Customized Discovery Provisions

The notion of using customized arbitration provisions to limit the scope of discovery is not revolutionary. JAMS, for instance, provides sample addendums to its arbitration clause that prohibit, among other things, broadly phrased document requests and the use of interrogatories or requests for admission. See JAMS Clause Workbook: A Guide to Drafting Dispute Resolution Clauses for Commercial Contracts. JAMS's standard rules also limit each party to one deposition unless the arbitrator determines, based on "all relevant circumstances," that more are warranted -- a feature that parties may wish to add to their own arbitration agreements whether or not they are using JAMS. The American Arbitration Association also provides a guide for drafting dispute resolution clauses that includes sample provisions governing the duration of the arbitration proceeding and the number of depositions available to each party.
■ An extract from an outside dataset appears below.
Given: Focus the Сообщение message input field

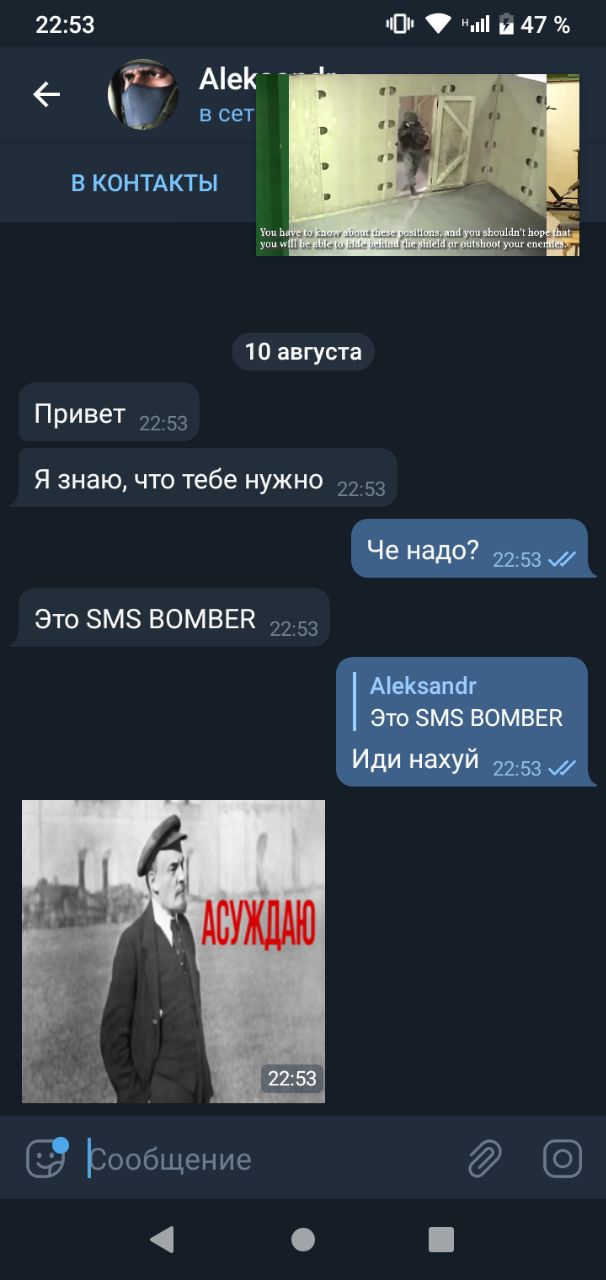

See Drafting Dispute Resolution Clauses: A Practical Guide, American Arbitration Association (2013).

Parties, however, often fail to take advantage of these customized options. A 2019 study of 157 international supply contracts filed with the SEC from 2011 through 2015 revealed that only a quarter of the contracts with arbitration provisions addressed discovery availability or limitations. John F. Coyle and Christopher R. Drahozal, "An Empirical Study of Dispute Resolution Clauses in International Supply Contracts," 52 VAND. J. TRANSNAT'L. L. 323, 327-28, 366-67 (2019) (of the 157 contracts in the sample, 86 of them contained arbitration provisions. Twenty-one of those addressed discovery.) Another study of 402 material contracts attached as exhibits to corporate SEC filings in 2012 found that parties rarely modify discovery rights, even when their contracts include arbitration provisions. W. Mark C. Weidemaier, "Customized Procedure in Theory and Reality," 72 WASH. & LEE L. REV. 1865, 1905-07, 1922 (2015). And a study of 910 CEO employment contracts entered into over a 10-year period concluded that contract customization was "not widespread and has been oversold in the literature." Erin O'Hara O'Connor, et al., "Customizing Employment Arbitration," 98 IOWA L. REV.133, 158-60, 166-67 (2012). These studies suggest that while parties could use arbitration provisions to customize their dispute resolution process, in reality such customized provisions are rare.

Customized arbitration provisions can limit the breadth of discovery and the discretion of the arbitrator to order further discovery. Potential discovery limits include limiting the number of depositions, restricting the number of discovery requests, limiting the form of discovery requests (such as prohibiting requests for all documents "related to" or "pertaining to" particular topics), and restricting or even prohibiting certain types of written discovery -- such as interrogatories or requests for admission. Each one of these limitations could dramatically affect the cost and efficiency of any arbitration.

Unconscionability and the "Adequate Discovery" Requirement

When customizing an arbitration provision, the provision must be drafted to ensure that it is not overly restrictive. The foundational case of Armendariz v. Foundation Health Psychcare Services, Inc., 24 Cal. 4th 83, 105 (2000), recognizes that while agreements to arbitrate typically constitute an agreement between the parties to "something less than the full panoply of discovery" guaranteed by the California Code of Civil Procedure, provisions that restrict parties from "discovery sufficient to adequately arbitrate their... claim" are not permitted.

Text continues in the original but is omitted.